Being spoiled for choice can feel daunting — especially considering the plan that’s cheapest on paper isn’t always the one that works best for your usage, coverage area or family size. A $15 plan is a great deal only if it covers where you live and the data you burn through.

Wondering which plans are real bargains, which carriers have the best coverage, how much data you actually need and how to switch without losing your phone number? We’ll talk through all of this and more.

How to Choose a Cheap Cell Phone Plan

The cheapest plan that covers your actual data, coverage and line-count needs is almost always an MVNO plan between $15 and $30 a month. To get there, run through these four questions before you compare prices.

  • Single line or family plan? Family and multi-line plans drop the per-line cost significantly on the Big Three, while MVNOs typically price each line individually.
  • How much data do you actually use? Most people overestimate. Check your current usage in your phone’s settings — many users need 5GB or less per month.
  • Which network has the best coverage where you live and travel? Verizon, T-Mobile and AT&T each cover the U.S. differently. Coverage varies by location.
  • Do you need international calling, hotspot or streaming perks? A couple of bundled perks can swing your pick. 

Best Cheap Cell Phone Plans at a Glance (2026 Comparison Table)

Here’s the full 2026 lineup at a glance, with verified single-line pricing. Multi-line pricing typically drops these rates by $5–$15 per line. Verify terms on each carrier’s site before signing up.

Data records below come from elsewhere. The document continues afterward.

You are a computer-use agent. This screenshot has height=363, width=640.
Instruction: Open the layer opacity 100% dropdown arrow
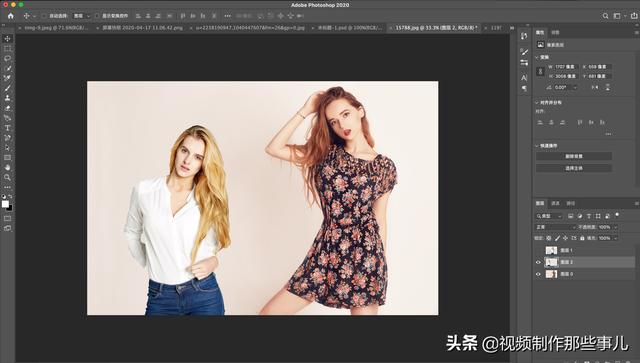tap(616, 227)
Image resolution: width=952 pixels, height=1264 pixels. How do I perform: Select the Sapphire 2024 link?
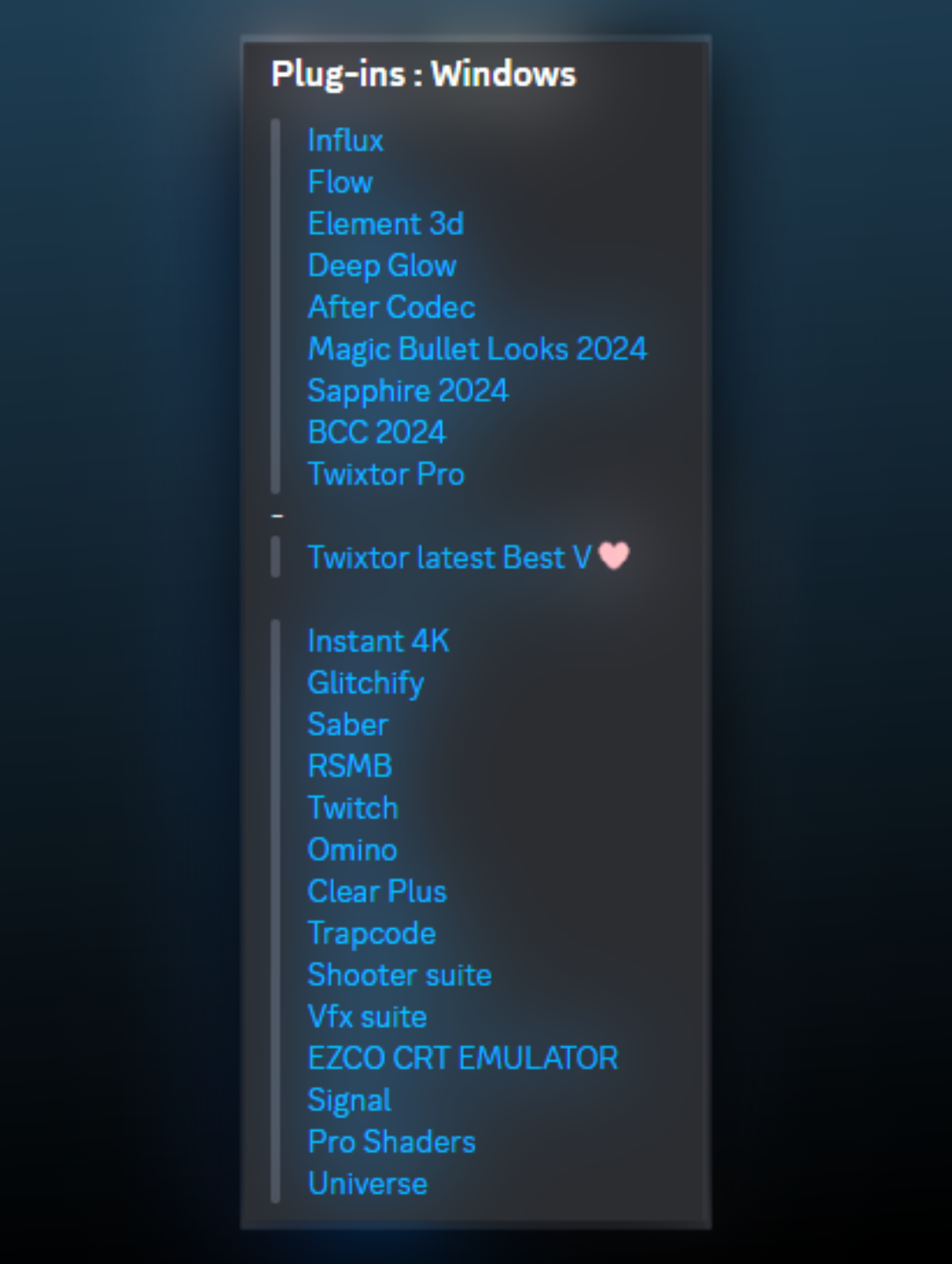point(407,390)
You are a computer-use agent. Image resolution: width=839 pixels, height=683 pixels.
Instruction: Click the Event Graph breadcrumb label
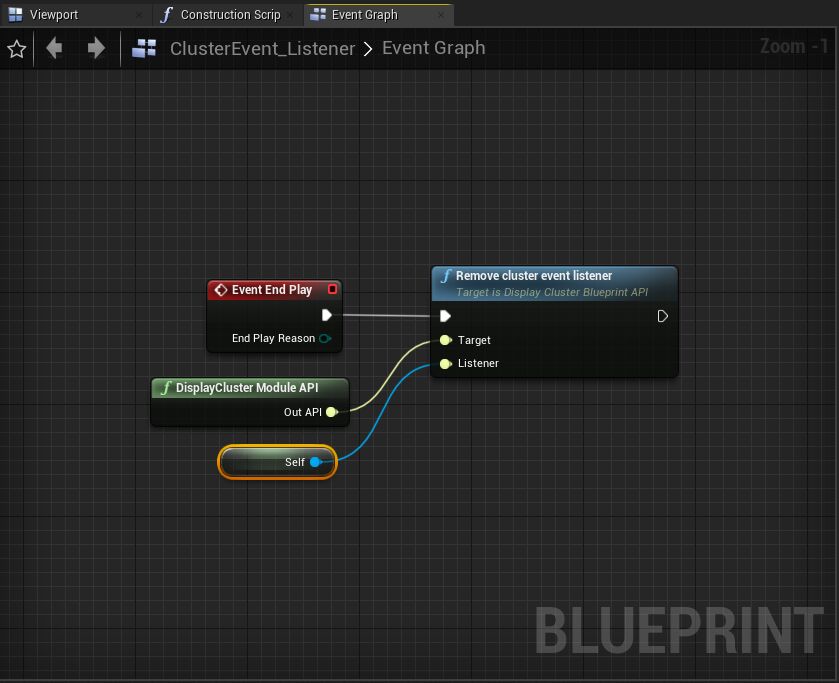tap(433, 48)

Best Cheap Cell Phone Plans at a Glance

Plan Network Data Price (single) Best For

Mint Mobile Unlimited

T-Mobile

Unlimited (speeds may slow after 50GB)

~$30/mo

Best overall

Tello Build-Your-Own

T-Mobile

1–UL GB (you pick)

~$10–$25/mo

Light data users

Visible

Verizon

Unlimited

~$20/mo with code ($25 regular)

Cheapest unlimited

US Mobile Warp 5G Unlimited

Verizon

Unlimited premium

~$16.60–$24.90/mo

Plan flexibility

Google Fi Unlimited Essentials

T-Mobile

Unlimited

~$45/mo

International travel

Boost Mobile Unlimited

Dish / T-Mobile / AT&T

Unlimited

~$25/mo

Budget 5G

Spectrum Mobile Unlimited

Verizon

Unlimited

~$30/mo (with internet)

Home-internet bundlers

Ultra Mobile

T-Mobile

4GB–Unlimited

~$19–$59/mo

International calling

Metro by T-Mobile

T-Mobile

5GB–Unlimited

~$25–$60/mo

Walk-in service

T-Mobile Essentials

T-Mobile

Unlimited

~$50/mo

Big carrier + 5G

AT&T Value 2.0

AT&T

Unlimited

~$50/mo

AT&T loyalists

Verizon Unlimited Welcome

Verizon

Unlimited

~$25/mo per line

Verizon loyalists

Last verified: May 2026. Sources: carrier pricing pages (Mint: mintmobile.com; Visible: visible.com; Tello: tello.com; US Mobile: usmobile.com; Google Fi: fi.google.com; Boost: boostmobile.com; Spectrum Mobile: spectrum.com/mobile; Ultra: ultramobile.com; Metro: metrobyt-mobile.com). Offers change; verify terms.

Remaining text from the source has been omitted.